Eure Vorschläge für einen Umgang mit dieser Situation sind uns willkommen. Wir möchten sowohl die Solidarstruktur fördern und erhalten als auch Mitglieder honorieren, die viel härter für ihren Kaffee arbeiten und somit immer bessere Qualitäten herstellen.

Nach intensiven Gesprächen ging es zum Mittagessen. Gegrillter Rinderspeck ist die Spezialität der Region. Im Restaurant besprachen wir uns weiter, mussten dann aber aufbrechen. Es lagen wie gesagt noch mehrere Andenpässe vor uns auf unserem Weg nach Alamor. Die Region hat einen deutlichen Einfluss durch das Küstenklima. Dies bemerkten wir beim vorletzten Andenpass kurz vor Celica. Es kam dichter Nebel (Wolken) auf, die Sichtweite betrug über 25 km Strecke nur 5 bis 20 Meter. Und es gibt sehr viele wild lebende Esel, viele Hühner, Hunde, Katzen und etliche überholende Autos im Gegenverkehr ohne funktionierende Beleuchtung. Also ein wenig anstrengend. Dann begann es noch zusätzlich stark zu regnen. Und auch das ist für die Gegend absolut ungewöhnlich. Seit 30 Jahren hat es hier im August nicht geregnet. El Nino tritt gemeinsam mit Klimawandel auf.

Wir kamen ziemlich erschöpft in Alamor an und wurden vom Geschäftsführer Luis, dem Präsidenten Jaime und der Koordinatorin Gladys empfangen. Sie zeigten uns ihr Beneficio und ihre Bodega. Wir unterhielten uns zwei Stunden über ihre Struktur und über uns als neue Kund*innen. Wir verabredeten für morgen Besuche bei Produzent*innen und für heute Abend einen gemeinsamen Restaurantbesuch. Dann ging es erstmal in unser Hotel „Rey Plaza“ direkt gegenüber dem Rathaus am zentralen Platz der 9000 Einwohner*innen-Stadt Alamor.

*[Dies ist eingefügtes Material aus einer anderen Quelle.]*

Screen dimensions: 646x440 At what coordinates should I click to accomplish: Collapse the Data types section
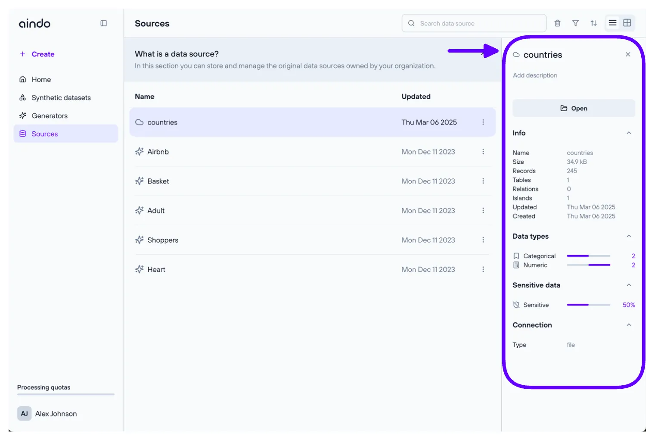629,236
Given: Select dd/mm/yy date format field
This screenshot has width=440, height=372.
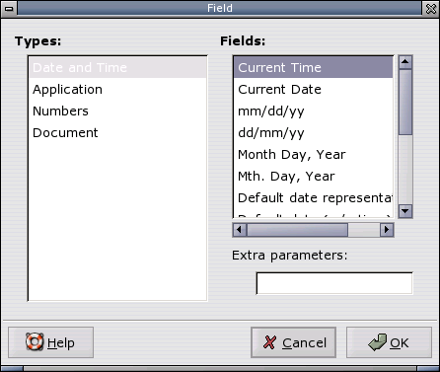Looking at the screenshot, I should (x=313, y=133).
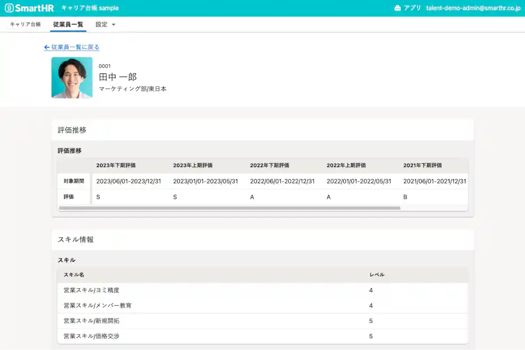Open the 設定 dropdown menu
Image resolution: width=525 pixels, height=350 pixels.
[101, 24]
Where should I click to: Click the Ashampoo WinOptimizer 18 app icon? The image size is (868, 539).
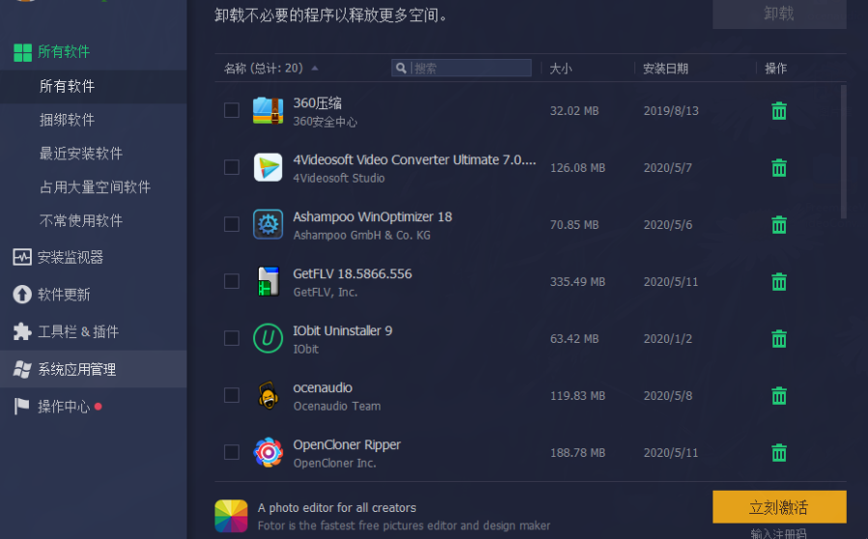(x=267, y=224)
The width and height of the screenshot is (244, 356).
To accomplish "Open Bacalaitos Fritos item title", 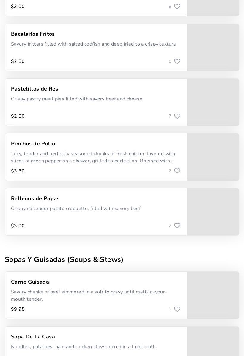I will click(x=33, y=34).
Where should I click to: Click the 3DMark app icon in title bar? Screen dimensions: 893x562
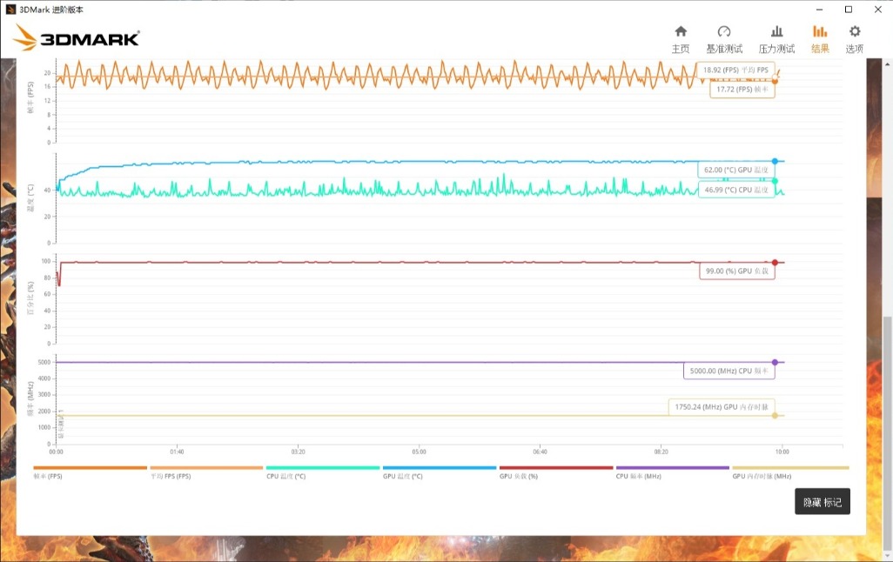click(x=10, y=9)
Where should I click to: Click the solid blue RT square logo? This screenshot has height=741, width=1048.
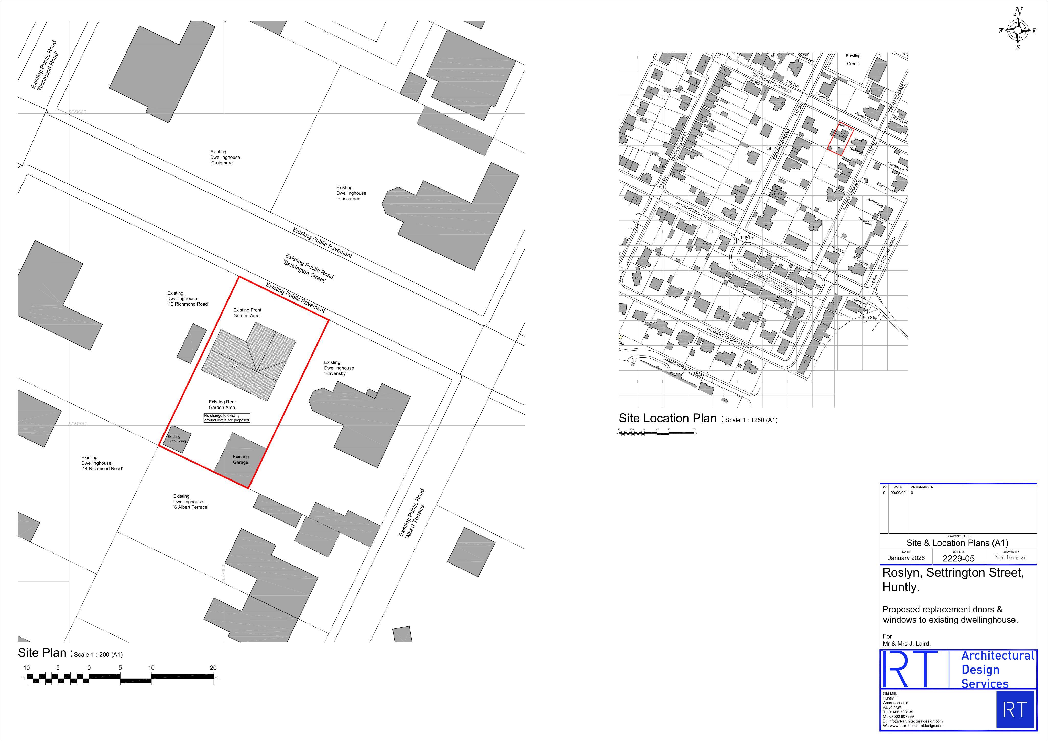click(1015, 710)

Ich habe schon jetzt ein wenig Angst vor der Nacht. Der Betreiber des Hotels hat, für Ecuador völlig unüblich, in jedem Zimmer und alle 5 Meter auf dem Flur Rauchmelder installiert. Wie ihr wisst, piepen die, wenn die Batterie schwächer wird. Hier piepen nur wenige nicht: die, deren Batterie leer ist. Hölle.